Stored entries
##########
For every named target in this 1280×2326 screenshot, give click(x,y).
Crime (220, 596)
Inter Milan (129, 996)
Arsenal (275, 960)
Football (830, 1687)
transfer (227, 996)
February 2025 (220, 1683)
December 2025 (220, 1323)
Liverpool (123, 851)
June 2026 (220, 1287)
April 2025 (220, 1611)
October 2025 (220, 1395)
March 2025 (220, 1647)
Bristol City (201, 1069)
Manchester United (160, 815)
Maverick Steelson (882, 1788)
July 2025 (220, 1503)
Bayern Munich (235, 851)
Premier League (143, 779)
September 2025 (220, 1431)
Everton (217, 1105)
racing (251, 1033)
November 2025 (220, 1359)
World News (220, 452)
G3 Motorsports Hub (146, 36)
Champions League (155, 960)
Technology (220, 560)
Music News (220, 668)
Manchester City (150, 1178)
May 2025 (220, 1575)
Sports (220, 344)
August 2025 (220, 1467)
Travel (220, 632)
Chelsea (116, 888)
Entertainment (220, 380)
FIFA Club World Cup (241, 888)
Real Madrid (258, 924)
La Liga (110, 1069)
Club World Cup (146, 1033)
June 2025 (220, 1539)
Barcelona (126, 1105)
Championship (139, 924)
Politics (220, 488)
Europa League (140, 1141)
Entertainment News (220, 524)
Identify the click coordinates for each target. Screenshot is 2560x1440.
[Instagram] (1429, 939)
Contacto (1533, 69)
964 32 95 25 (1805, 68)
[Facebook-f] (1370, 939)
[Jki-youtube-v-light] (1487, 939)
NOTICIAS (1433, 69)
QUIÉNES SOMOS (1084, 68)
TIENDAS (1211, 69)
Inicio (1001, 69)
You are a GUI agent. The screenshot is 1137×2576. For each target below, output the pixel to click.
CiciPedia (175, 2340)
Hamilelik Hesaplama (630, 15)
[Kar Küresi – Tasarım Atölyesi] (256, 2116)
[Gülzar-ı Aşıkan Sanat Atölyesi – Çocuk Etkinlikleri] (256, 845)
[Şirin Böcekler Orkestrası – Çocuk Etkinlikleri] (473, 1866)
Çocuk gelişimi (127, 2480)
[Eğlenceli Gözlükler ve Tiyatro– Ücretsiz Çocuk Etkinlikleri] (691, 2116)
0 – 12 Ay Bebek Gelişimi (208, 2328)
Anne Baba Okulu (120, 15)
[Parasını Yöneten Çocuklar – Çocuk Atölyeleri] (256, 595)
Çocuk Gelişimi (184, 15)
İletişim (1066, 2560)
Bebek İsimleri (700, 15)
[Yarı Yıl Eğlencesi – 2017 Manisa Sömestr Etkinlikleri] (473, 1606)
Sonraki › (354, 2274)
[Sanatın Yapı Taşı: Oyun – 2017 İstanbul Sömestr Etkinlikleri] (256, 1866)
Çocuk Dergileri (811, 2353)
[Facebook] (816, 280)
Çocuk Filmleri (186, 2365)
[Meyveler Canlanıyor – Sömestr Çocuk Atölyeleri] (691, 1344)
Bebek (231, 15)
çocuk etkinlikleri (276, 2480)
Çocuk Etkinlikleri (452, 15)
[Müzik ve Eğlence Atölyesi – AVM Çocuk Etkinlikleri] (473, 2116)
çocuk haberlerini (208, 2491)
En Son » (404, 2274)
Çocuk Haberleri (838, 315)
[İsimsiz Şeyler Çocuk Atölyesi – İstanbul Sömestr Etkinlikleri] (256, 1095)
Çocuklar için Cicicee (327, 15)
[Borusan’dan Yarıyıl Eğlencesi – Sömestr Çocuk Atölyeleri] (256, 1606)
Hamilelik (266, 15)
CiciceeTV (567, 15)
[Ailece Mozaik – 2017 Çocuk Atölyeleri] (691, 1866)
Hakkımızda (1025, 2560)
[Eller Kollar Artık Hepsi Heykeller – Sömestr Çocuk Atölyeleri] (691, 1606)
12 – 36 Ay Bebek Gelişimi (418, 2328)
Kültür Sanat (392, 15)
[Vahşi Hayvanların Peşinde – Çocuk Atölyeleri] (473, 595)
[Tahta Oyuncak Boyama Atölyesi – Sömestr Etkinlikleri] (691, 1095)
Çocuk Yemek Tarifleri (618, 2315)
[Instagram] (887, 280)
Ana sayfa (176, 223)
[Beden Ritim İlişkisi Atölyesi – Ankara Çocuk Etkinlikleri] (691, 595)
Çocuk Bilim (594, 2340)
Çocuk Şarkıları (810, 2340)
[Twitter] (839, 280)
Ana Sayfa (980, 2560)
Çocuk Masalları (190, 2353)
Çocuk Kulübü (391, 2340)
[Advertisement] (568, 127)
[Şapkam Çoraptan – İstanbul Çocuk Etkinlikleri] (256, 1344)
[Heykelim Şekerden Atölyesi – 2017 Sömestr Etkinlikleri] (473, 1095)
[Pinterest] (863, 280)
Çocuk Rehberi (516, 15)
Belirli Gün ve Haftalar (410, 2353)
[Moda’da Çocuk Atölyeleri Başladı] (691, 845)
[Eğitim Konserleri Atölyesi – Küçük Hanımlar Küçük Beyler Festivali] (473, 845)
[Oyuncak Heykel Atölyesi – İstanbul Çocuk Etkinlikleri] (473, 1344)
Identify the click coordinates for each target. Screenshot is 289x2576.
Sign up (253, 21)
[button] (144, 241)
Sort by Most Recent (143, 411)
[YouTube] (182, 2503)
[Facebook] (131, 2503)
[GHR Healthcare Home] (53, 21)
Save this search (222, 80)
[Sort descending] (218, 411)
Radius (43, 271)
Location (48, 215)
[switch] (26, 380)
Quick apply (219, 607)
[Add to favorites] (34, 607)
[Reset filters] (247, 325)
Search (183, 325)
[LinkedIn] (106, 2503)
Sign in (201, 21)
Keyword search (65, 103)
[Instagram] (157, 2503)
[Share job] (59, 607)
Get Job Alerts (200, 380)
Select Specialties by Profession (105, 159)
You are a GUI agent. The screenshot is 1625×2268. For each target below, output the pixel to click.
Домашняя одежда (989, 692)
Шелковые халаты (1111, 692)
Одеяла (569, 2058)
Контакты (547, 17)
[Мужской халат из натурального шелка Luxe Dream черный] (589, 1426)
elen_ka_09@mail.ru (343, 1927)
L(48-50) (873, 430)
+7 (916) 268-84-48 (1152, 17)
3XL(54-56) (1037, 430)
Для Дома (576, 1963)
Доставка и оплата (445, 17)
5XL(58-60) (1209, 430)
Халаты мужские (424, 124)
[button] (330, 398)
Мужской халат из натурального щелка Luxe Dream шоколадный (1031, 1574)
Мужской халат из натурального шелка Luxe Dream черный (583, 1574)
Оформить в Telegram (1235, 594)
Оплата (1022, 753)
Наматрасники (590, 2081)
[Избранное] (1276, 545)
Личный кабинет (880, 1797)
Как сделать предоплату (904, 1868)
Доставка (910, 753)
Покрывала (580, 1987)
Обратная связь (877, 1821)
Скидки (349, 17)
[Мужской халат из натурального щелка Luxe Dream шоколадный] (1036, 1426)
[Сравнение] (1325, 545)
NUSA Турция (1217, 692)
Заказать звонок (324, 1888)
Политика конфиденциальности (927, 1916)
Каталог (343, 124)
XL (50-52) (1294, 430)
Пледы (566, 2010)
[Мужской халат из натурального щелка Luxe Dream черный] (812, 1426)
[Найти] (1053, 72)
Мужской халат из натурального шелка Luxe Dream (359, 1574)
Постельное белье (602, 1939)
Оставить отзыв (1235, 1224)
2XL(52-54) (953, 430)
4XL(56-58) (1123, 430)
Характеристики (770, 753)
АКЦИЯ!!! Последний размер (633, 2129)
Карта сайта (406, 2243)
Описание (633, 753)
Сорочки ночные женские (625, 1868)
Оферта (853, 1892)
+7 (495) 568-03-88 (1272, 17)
##########
● Work request: The answer is the data above, retyped exactly in full.

● Solution for this task:
For every named target in this 1280×2326 screenshot, give click(x,y).
Crime (220, 596)
Inter Milan (129, 996)
Arsenal (275, 960)
Football (830, 1687)
transfer (227, 996)
February 2025 (220, 1683)
December 2025 (220, 1323)
Liverpool (123, 851)
June 2026 (220, 1287)
April 2025 (220, 1611)
October 2025 (220, 1395)
March 2025 (220, 1647)
Bristol City (201, 1069)
Manchester United (160, 815)
Maverick Steelson (882, 1788)
July 2025 (220, 1503)
Bayern Munich (235, 851)
Premier League (143, 779)
September 2025 (220, 1431)
Everton (217, 1105)
racing (251, 1033)
November 2025 (220, 1359)
World News (220, 452)
G3 Motorsports Hub (146, 36)
Champions League (155, 960)
Technology (220, 560)
Music News (220, 668)
Manchester City (150, 1178)
May 2025 (220, 1575)
Sports (220, 344)
August 2025 (220, 1467)
Travel (220, 632)
Chelsea (116, 888)
Entertainment (220, 380)
FIFA Club World Cup (241, 888)
Real Madrid (258, 924)
La Liga (110, 1069)
Club World Cup (146, 1033)
June 2025 (220, 1539)
Barcelona (126, 1105)
Championship (139, 924)
Politics (220, 488)
Europa League (140, 1141)
Entertainment News (220, 524)
Identify the click coordinates for each target. Screenshot is 2560x1440.
[Instagram] (1429, 939)
Contacto (1533, 69)
964 32 95 25 (1805, 68)
[Facebook-f] (1370, 939)
[Jki-youtube-v-light] (1487, 939)
NOTICIAS (1433, 69)
QUIÉNES SOMOS (1084, 68)
TIENDAS (1211, 69)
Inicio (1001, 69)
You are a GUI agent. The screenshot is 1137×2576. For each target below, output the pixel to click.
CiciPedia (175, 2340)
Hamilelik Hesaplama (630, 15)
[Kar Küresi – Tasarım Atölyesi] (256, 2116)
[Gülzar-ı Aşıkan Sanat Atölyesi – Çocuk Etkinlikleri] (256, 845)
[Şirin Böcekler Orkestrası – Çocuk Etkinlikleri] (473, 1866)
Çocuk gelişimi (127, 2480)
[Eğlenceli Gözlükler ve Tiyatro– Ücretsiz Çocuk Etkinlikleri] (691, 2116)
0 – 12 Ay Bebek Gelişimi (208, 2328)
Anne Baba Okulu (120, 15)
[Parasını Yöneten Çocuklar – Çocuk Atölyeleri] (256, 595)
Çocuk Gelişimi (184, 15)
İletişim (1066, 2560)
Bebek İsimleri (700, 15)
[Yarı Yıl Eğlencesi – 2017 Manisa Sömestr Etkinlikleri] (473, 1606)
Sonraki › (354, 2274)
[Sanatın Yapı Taşı: Oyun – 2017 İstanbul Sömestr Etkinlikleri] (256, 1866)
Çocuk Dergileri (811, 2353)
[Facebook] (816, 280)
Çocuk Filmleri (186, 2365)
[Meyveler Canlanıyor – Sömestr Çocuk Atölyeleri] (691, 1344)
Bebek (231, 15)
çocuk etkinlikleri (276, 2480)
Çocuk Etkinlikleri (452, 15)
[Müzik ve Eğlence Atölyesi – AVM Çocuk Etkinlikleri] (473, 2116)
çocuk haberlerini (208, 2491)
En Son » (404, 2274)
Çocuk Haberleri (838, 315)
[İsimsiz Şeyler Çocuk Atölyesi – İstanbul Sömestr Etkinlikleri] (256, 1095)
Çocuklar için Cicicee (327, 15)
[Borusan’dan Yarıyıl Eğlencesi – Sömestr Çocuk Atölyeleri] (256, 1606)
Hamilelik (266, 15)
CiciceeTV (567, 15)
[Ailece Mozaik – 2017 Çocuk Atölyeleri] (691, 1866)
Hakkımızda (1025, 2560)
[Eller Kollar Artık Hepsi Heykeller – Sömestr Çocuk Atölyeleri] (691, 1606)
12 – 36 Ay Bebek Gelişimi (418, 2328)
Kültür Sanat (392, 15)
[Vahşi Hayvanların Peşinde – Çocuk Atölyeleri] (473, 595)
[Tahta Oyuncak Boyama Atölyesi – Sömestr Etkinlikleri] (691, 1095)
Çocuk Yemek Tarifleri (618, 2315)
[Instagram] (887, 280)
Ana sayfa (176, 223)
[Beden Ritim İlişkisi Atölyesi – Ankara Çocuk Etkinlikleri] (691, 595)
Çocuk Bilim (594, 2340)
Çocuk Şarkıları (810, 2340)
[Twitter] (839, 280)
Ana Sayfa (980, 2560)
Çocuk Masalları (190, 2353)
Çocuk Kulübü (391, 2340)
[Advertisement] (568, 127)
[Şapkam Çoraptan – İstanbul Çocuk Etkinlikleri] (256, 1344)
[Heykelim Şekerden Atölyesi – 2017 Sömestr Etkinlikleri] (473, 1095)
[Pinterest] (863, 280)
Çocuk Rehberi (516, 15)
Belirli Gün ve Haftalar (410, 2353)
[Moda’da Çocuk Atölyeleri Başladı] (691, 845)
[Eğitim Konserleri Atölyesi – Küçük Hanımlar Küçük Beyler Festivali] (473, 845)
[Oyuncak Heykel Atölyesi – İstanbul Çocuk Etkinlikleri] (473, 1344)
Identify the click coordinates for each target. Screenshot is 289x2576.
Sign up (253, 21)
[button] (144, 241)
Sort by Most Recent (143, 411)
[YouTube] (182, 2503)
[Facebook] (131, 2503)
[GHR Healthcare Home] (53, 21)
Save this search (222, 80)
[Sort descending] (218, 411)
Radius (43, 271)
Location (48, 215)
[switch] (26, 380)
Quick apply (219, 607)
[Add to favorites] (34, 607)
[Reset filters] (247, 325)
Search (183, 325)
[LinkedIn] (106, 2503)
Sign in (201, 21)
Keyword search (65, 103)
[Instagram] (157, 2503)
[Share job] (59, 607)
Get Job Alerts (200, 380)
Select Specialties by Profession (105, 159)
You are a GUI agent. The screenshot is 1625×2268. For each target below, output the pixel to click.
Домашняя одежда (989, 692)
Шелковые халаты (1111, 692)
Одеяла (569, 2058)
Контакты (547, 17)
[Мужской халат из натурального шелка Luxe Dream черный] (589, 1426)
elen_ka_09@mail.ru (343, 1927)
L(48-50) (873, 430)
+7 (916) 268-84-48 (1152, 17)
3XL(54-56) (1037, 430)
Для Дома (576, 1963)
Доставка и оплата (445, 17)
5XL(58-60) (1209, 430)
Халаты мужские (424, 124)
[button] (330, 398)
Мужской халат из натурального щелка Luxe Dream шоколадный (1031, 1574)
Мужской халат из натурального шелка Luxe Dream черный (583, 1574)
Оформить в Telegram (1235, 594)
Оплата (1022, 753)
Наматрасники (590, 2081)
[Избранное] (1276, 545)
Личный кабинет (880, 1797)
Как сделать предоплату (904, 1868)
Доставка (910, 753)
Покрывала (580, 1987)
Обратная связь (877, 1821)
Скидки (349, 17)
[Мужской халат из натурального щелка Luxe Dream шоколадный] (1036, 1426)
[Сравнение] (1325, 545)
NUSA Турция (1217, 692)
Заказать звонок (324, 1888)
Политика конфиденциальности (927, 1916)
Каталог (343, 124)
XL (50-52) (1294, 430)
Пледы (566, 2010)
[Мужской халат из натурального щелка Luxe Dream черный] (812, 1426)
[Найти] (1053, 72)
Мужской халат из натурального шелка Luxe Dream (359, 1574)
Постельное белье (602, 1939)
Оставить отзыв (1235, 1224)
2XL(52-54) (953, 430)
4XL(56-58) (1123, 430)
Характеристики (770, 753)
АКЦИЯ!!! Последний размер (633, 2129)
Карта сайта (406, 2243)
Описание (633, 753)
Сорочки ночные женские (625, 1868)
Оферта (853, 1892)
+7 (495) 568-03-88 (1272, 17)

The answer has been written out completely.